See below I have compiled a small list of popular products for your National Drug & Alcohol Facts Week! Click each item to see detailed information pertaining to that product and remember we customize it with anything you want including your logo imprinted and a special campaign message if you so desire.  Check out all of our other drug free products by viewing our product catalog at the top of the page! These are just a few popular drug free products we carry!

 

This is a fairly new observed event for drug prevention & drug free awareness, brought to us by the great minds at NIDA (National Institute on Drug Abuse) and the NIH (National Institute of Health); This drug-free event was launched in 2010 and is now being observed by many drug free coalitions and hundreds of initiatives throughout America! We are seeing this event becoming as widespread and recognized as Red Ribbon Week! 

National Drug and Alcohol Facts Week is supported by many federal agencies, including the White House Office of National Drug Control Policy (ONDCP); the Office of Safe and Healthy Students in the U.S. Department of Education; the Substance Abuse and Mental Health Services Administration; and the Drug Enforcement Administration. Each agency will post National Drug and Alcohol Facts Week information on its website and encourage the development of special events linking experts to teens.

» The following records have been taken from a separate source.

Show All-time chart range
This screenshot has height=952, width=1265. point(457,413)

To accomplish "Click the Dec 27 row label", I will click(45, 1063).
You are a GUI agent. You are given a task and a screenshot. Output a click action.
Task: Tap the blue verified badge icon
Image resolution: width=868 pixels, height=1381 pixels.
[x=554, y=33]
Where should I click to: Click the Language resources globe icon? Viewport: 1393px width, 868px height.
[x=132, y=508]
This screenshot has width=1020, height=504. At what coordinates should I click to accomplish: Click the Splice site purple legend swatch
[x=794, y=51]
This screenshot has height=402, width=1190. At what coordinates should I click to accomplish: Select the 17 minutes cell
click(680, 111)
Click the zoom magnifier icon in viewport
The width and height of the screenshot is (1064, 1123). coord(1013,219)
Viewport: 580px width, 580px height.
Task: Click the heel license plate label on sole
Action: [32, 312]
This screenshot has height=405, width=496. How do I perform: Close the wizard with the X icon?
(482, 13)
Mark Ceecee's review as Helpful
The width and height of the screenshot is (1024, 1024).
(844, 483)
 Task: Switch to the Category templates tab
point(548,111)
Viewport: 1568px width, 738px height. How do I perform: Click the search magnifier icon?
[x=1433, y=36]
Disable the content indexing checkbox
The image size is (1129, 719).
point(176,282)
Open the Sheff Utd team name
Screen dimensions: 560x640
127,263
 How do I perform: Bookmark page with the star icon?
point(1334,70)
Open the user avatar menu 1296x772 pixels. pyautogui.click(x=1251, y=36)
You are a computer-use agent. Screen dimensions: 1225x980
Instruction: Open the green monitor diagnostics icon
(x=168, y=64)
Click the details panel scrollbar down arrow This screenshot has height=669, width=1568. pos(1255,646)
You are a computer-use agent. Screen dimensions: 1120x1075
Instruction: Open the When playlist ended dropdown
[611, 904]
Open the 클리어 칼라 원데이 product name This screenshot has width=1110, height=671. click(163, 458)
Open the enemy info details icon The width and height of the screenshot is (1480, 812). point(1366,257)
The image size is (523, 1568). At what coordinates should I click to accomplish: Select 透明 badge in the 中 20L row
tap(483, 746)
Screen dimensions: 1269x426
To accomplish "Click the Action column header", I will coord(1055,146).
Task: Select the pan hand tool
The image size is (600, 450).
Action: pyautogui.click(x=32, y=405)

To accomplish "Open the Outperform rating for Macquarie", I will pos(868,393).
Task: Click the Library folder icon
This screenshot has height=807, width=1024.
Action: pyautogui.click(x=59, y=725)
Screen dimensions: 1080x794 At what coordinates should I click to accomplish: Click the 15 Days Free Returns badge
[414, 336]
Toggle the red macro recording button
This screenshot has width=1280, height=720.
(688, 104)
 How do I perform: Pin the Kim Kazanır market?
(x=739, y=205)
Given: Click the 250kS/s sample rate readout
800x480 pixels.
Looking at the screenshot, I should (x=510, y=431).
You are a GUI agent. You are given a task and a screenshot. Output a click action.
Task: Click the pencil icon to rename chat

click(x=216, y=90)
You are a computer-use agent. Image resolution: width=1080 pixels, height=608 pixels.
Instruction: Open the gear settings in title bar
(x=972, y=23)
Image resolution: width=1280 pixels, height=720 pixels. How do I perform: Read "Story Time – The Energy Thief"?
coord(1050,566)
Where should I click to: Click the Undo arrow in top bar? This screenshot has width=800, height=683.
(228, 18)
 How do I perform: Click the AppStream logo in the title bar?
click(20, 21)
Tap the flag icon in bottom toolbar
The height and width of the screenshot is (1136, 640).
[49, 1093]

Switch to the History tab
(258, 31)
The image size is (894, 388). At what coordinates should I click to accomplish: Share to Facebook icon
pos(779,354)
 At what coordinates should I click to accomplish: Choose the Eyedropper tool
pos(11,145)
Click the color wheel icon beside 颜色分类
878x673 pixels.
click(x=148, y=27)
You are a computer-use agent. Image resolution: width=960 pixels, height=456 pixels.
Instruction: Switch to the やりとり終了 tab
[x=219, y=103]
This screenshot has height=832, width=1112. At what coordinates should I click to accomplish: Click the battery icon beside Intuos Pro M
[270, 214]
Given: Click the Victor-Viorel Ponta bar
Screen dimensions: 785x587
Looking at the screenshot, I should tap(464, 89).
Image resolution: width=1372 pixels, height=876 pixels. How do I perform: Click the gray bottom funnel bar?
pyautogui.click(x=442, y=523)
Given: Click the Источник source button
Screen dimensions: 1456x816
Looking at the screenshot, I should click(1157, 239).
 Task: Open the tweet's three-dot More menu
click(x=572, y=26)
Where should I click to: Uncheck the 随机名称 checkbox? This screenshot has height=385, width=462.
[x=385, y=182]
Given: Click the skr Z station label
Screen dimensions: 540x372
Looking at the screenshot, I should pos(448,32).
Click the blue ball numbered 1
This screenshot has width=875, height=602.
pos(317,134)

We highly encourage your coalition to pick up and adopt this drug free event for drug prevention efforts. 

Some of the organizations that have been participating in National Drug & Alcohol Facts week include Drug Free Communities grant programs; various nonprofit organizations, high and middle schools; YMCA, 4-H Clubs, and other community-based organizations. This also includes state and local health departments; PTA groups; faith-based organizations; afterschool clubs; and more!

National Drug & Alcohol Facts Week is an annual event that we encourage you to celebrate with us to educate the youth and raise awareness on the dangerous facts revolving around alcohol and substance abuse use.  

With so many voices and opinions out there, it is important to understand the facts.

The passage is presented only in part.